Как в приведённом отрывке названы те, кто упорствует и не способен выйти из круга своих удач и проигрышей?

Приведённый отрывок:
- - - - -

Следуя своей натуре, одни с легкостью переходят от работы к работе: рвут
либо сбывают -- и принимаются за другое; иные, напротив, упорствуют, ищут,
переписывают, порабощают себя; они неспособны выйти из этой игры, вырваться
из круга своих удач и проигрышей: это -- игроки, которые удваивают ставку
времени и воли.
Второй вопрос вытекает из первого. Что думает (или же думал) о себе
такой-то художник?
Как представляли себе Веласкес, Пуссен или еще кто-нибудь из двенадцати
богов музейного Олимпа то, в чем мы видим их мастерство? Вопрос этот
неразрешим. Задай мы его им самим, мы были бы вправе усомниться даже в самом
искреннем ответе, ибо вопрос этот глубже или шире всякой искренности. Мнение
о себе, играющее первостепенную роль в том занятии, где все основывается на
силах, какие в себе ощущаешь, не формируется и не выявляется с ясностью для
сознания. К тому же оно изменчиво, как и сами эти силы, которые вспыхивают,
угасают и возрождаются по малейшему поводу.
Но при всей своей неразрешимости это, мне кажется, вопрос жизненный и
полезный.

- - - - -

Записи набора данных
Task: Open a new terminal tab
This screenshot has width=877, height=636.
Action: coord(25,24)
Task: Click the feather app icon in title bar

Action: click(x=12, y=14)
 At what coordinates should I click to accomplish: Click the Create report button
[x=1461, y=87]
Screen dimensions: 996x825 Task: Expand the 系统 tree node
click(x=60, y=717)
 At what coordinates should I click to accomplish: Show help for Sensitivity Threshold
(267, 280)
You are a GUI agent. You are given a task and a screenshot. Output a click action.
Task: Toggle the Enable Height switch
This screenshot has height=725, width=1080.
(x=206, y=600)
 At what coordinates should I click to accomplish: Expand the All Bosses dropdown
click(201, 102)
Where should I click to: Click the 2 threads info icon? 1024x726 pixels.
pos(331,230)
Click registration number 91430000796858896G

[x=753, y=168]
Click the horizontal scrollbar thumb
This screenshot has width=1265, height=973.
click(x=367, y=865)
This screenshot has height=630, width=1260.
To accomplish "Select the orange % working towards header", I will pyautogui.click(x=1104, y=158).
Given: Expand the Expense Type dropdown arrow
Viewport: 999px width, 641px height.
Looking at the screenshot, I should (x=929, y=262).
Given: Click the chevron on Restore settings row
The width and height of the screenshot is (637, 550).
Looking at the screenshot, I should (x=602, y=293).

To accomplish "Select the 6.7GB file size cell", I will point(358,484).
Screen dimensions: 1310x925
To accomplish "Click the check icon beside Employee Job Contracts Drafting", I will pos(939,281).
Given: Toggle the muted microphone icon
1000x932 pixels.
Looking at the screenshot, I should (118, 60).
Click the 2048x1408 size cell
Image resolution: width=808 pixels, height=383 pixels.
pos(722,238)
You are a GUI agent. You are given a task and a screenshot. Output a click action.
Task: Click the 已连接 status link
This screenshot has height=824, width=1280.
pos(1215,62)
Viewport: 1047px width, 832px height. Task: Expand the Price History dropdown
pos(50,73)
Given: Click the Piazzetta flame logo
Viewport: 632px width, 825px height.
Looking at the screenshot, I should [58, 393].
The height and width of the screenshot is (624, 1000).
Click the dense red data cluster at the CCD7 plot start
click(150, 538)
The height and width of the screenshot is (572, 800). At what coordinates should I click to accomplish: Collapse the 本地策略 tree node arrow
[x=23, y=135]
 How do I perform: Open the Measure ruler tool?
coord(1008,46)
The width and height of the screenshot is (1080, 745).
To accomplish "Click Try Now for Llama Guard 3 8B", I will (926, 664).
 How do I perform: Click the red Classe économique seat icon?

- - - - -

Ответ к заданию: Игроками, которые удваивают ставку времени и воли.